When I visualize Grandpa, I see his smile. I can see him nodding and smiling and doing his soft laugh as he would listen and offer his opinions and thoughts, I would wonder why he smiled and nodded and laughed softly to himself the whole time.

Maybe Grandpa’s joy and confidence were supplied by the Huskies. I remember him sitting in his favorite chair, watching UCONN with my Grandma. It must have been nice to be a UCONN fan during their dynasty era, especially the girls.

My favorite memory with Grandpa was the time we killed the afternoon in the backyard of our house on Agostino Dr. He was hanging pitches in the strikezone for me, and letting me crush the bright orange ball. We played until we were tired. That must have been 20 years ago now, and I can still see him smiling, and rubbing his shin after he couldn’t get his glove down fast enough for the ball.

Grandpa loved to hear my stories. What I was into at the time, what I was doing for work. He loved to hear me talk about the moving business, loved to hear where we had been. He loved to hear about our travels and loved to hear about the trucks. Grandpa loved trucks and tractors, trailers and travel.

I remember looking at their album from their travel to Mexico, I did not even know where Mexico was. I vaguely remember them taking a trip to Hawaii, and their trip to Alaska. I remember thinking how cool that was. My last memory of their travels is that they had been on a safari in Africa, I swore that someday I would also take my wife traveling, some day I would take my wife to Africa for a safari.

I remember the time we went camping, and I got sick, I think all we had was a pop up camper, so I stayed with grandma and grandpa because they had a bathroom, and I was allowed to watch the 1984 Los Angeles Olympics on the TV in their camper. We didn’t have a TV in our camper and remember what a privilege it was to lay on their couch by myself.

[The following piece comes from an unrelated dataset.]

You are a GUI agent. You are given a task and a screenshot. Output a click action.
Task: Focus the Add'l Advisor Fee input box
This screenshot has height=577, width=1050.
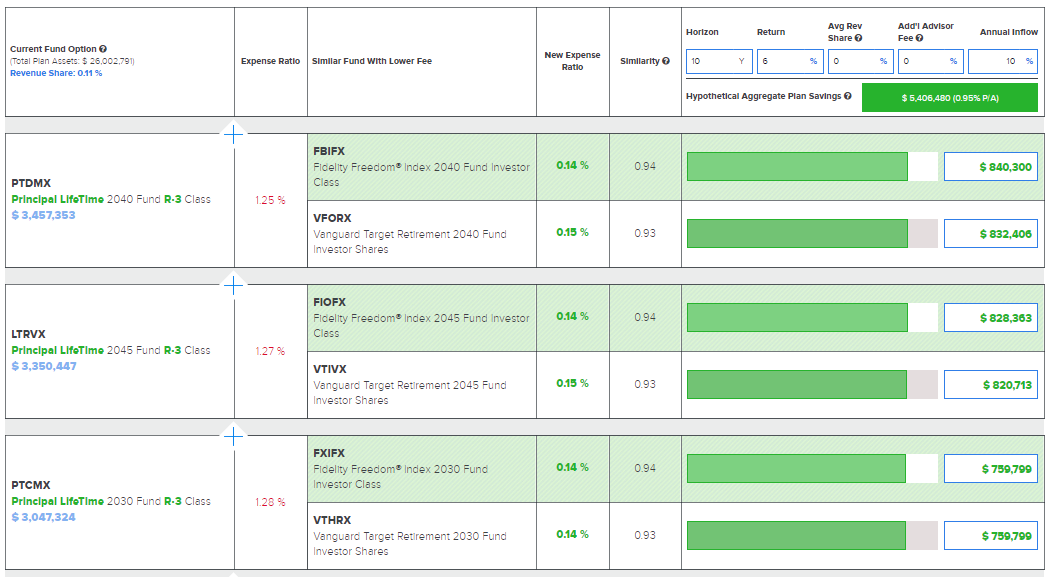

I remember getting to ride in my grandparents pickup truck when we went camping, we may have been in California or Montana, I can’t remember, it was a long journey.

Grandpa loved journeys. He seemed to love the journey as much as the destination.

That day that we visited the barn after it had burned down, I stood with my fiance and remembered the past. I stood and wondered about my future. I thought about the life I assumed my Grandpa lived, the years of working long days on a farm. His love for his animals and his family. I wondered about the changes in technology he had seen in his life, wondered what he thought about as he rode his tractor alone. What he had thought about in all those hours in the fields, next to the cows. All the hours behind windshields, where did his mind wander?  I wondered if I could live this life. I wondered about how his life had shaped mine, even if it was just brief glimpses of each other.

It is very difficult as I sit here in South Africa typing, next to my wife, for me to think that I can’t be there tomorrow as we say a final good bye. I can only say thank you Grandpa for being a model for me of a man who fought the fight. A man of character who traveled a long journey. A man who I know is now enjoying his eternal destination more than I can imagine.

Grandpa, there is so much about you I never knew, but I plan on having many stories to tell you when we meet again. I look forward to seeing your smile, seeing you nod, hearing your laugh. But for now, I have a journey to walk, thank you for showing me how. Thank you for showing us how to live.

As for you, I am pretty sure there is the cattle on a thousand hills that need to be milked.